Fortan gehörte die Kamera zur Ausflugsgrundausstattung. Wie auch am vergangenen Wochenende, an dem etwas Erstaunliches geschah: Mitten auf der Avenida Santos Dumont, einer der großen Einfallstraßen in die Megacity, hielt mein Mann unvermittelt an und stieg aus. Bevor er den Versuch unternehmen konnte, die Straße zu überqueren, sprach ihn eine Polizistin an, die ihm erklärte, dass eine Überquerung an dieser Stelle viel zu risikoreich sei. Etwas enttäuscht kehrte er ins Auto zurück, denn so gern hätte er das in ein wundervolles Licht getauchte Edifício Altino Arantes (Banespão), eines der Wahrzeichen der Megacity, eingefangen.

 

Vielleicht 100 Meter weiter sah ich eine Brücke, perfekt geeignet, um das heiß ersehnte Foto zu schießen.

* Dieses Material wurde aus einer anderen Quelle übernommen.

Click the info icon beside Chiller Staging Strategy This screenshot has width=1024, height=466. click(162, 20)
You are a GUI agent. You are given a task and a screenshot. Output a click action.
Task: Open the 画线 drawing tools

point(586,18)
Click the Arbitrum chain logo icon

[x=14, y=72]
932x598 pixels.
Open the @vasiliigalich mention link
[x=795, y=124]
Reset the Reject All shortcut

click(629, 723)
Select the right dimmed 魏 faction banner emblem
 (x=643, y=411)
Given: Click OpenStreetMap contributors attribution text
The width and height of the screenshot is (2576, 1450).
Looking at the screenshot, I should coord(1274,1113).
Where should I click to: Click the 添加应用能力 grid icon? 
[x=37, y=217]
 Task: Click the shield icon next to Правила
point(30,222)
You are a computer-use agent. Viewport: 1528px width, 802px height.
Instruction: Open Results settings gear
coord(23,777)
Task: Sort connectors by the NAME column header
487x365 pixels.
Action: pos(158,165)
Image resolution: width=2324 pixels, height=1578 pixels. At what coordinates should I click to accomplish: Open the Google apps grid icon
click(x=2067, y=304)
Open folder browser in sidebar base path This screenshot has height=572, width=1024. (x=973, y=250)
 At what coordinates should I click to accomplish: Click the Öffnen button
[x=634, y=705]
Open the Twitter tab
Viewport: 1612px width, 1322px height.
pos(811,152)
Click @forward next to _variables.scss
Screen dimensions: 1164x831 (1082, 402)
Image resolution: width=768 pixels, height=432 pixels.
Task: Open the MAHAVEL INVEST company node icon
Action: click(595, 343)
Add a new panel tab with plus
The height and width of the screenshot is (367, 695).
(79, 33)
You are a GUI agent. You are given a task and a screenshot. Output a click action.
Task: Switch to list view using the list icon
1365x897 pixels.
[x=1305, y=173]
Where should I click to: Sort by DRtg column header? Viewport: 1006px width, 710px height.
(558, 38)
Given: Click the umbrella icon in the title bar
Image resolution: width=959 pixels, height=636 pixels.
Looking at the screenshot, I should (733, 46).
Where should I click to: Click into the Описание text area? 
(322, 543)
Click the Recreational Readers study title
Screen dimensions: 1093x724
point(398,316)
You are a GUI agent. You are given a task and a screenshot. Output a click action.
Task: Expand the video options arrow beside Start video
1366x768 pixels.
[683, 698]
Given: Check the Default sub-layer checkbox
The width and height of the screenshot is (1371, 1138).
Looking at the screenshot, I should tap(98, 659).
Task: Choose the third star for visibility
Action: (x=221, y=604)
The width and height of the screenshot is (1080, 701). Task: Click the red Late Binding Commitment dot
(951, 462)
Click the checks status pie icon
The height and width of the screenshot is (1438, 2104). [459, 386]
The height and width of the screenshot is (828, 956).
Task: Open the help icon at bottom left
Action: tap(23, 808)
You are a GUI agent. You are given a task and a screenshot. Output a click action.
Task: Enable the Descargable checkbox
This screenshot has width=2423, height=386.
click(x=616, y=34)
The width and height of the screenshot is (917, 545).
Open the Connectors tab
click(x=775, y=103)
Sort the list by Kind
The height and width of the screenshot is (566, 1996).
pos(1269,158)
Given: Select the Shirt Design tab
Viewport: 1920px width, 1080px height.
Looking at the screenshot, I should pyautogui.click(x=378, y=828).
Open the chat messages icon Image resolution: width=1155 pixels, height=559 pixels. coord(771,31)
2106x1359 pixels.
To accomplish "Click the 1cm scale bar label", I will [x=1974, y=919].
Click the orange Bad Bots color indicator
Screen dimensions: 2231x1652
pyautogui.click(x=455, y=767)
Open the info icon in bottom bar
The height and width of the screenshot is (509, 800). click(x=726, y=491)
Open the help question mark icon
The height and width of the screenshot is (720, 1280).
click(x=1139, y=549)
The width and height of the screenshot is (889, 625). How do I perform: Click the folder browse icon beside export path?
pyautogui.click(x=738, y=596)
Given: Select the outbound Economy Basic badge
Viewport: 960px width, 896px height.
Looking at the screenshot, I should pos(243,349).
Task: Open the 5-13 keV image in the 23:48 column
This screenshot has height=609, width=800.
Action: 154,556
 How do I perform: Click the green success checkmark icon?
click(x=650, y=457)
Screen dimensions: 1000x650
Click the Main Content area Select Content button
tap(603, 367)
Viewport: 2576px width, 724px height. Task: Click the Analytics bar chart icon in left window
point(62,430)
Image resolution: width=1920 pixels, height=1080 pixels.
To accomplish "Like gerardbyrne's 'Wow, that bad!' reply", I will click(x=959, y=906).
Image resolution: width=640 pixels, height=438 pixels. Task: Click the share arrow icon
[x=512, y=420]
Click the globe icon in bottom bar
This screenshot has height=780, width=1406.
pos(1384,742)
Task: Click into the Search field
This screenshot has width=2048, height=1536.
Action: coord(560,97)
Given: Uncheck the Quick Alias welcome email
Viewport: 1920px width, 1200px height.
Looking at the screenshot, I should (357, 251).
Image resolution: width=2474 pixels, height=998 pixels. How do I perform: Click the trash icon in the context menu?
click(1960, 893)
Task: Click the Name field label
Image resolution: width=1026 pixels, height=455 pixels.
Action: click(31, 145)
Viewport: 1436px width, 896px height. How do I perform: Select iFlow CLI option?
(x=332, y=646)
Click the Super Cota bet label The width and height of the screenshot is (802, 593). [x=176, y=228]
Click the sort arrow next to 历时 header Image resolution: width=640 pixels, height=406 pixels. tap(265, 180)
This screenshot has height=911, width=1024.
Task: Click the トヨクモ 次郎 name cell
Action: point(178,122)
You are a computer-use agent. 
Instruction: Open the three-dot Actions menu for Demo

Ich wies meinen Mann darauf hin, versäumte aber nicht, ihn darüber zu informieren, dass die Gegend nicht die beste sei. Das war ihm egal, er wollte dieses Foto machen. Und so stiegen wir aus und liefen, an abgelegten Schuhen und Kleidungsstücken vorbei, umweht von Uringeruch, auf die Brücke.

 

Nachdem zahlreiche preisverdächtige Fotos entstanden waren, traute ich meinen Ohren kaum, als mein Mann schließlich erklärte, dass wir uns demnächst einmal „down-dressen“ sollten, denn hier könnten wir sicher ausgezeichnete Fotos machen. Das aus dem Mund meines Mannes, der sich sonst beim Hauch von Periferia bereits mitten in der Favela wähnt.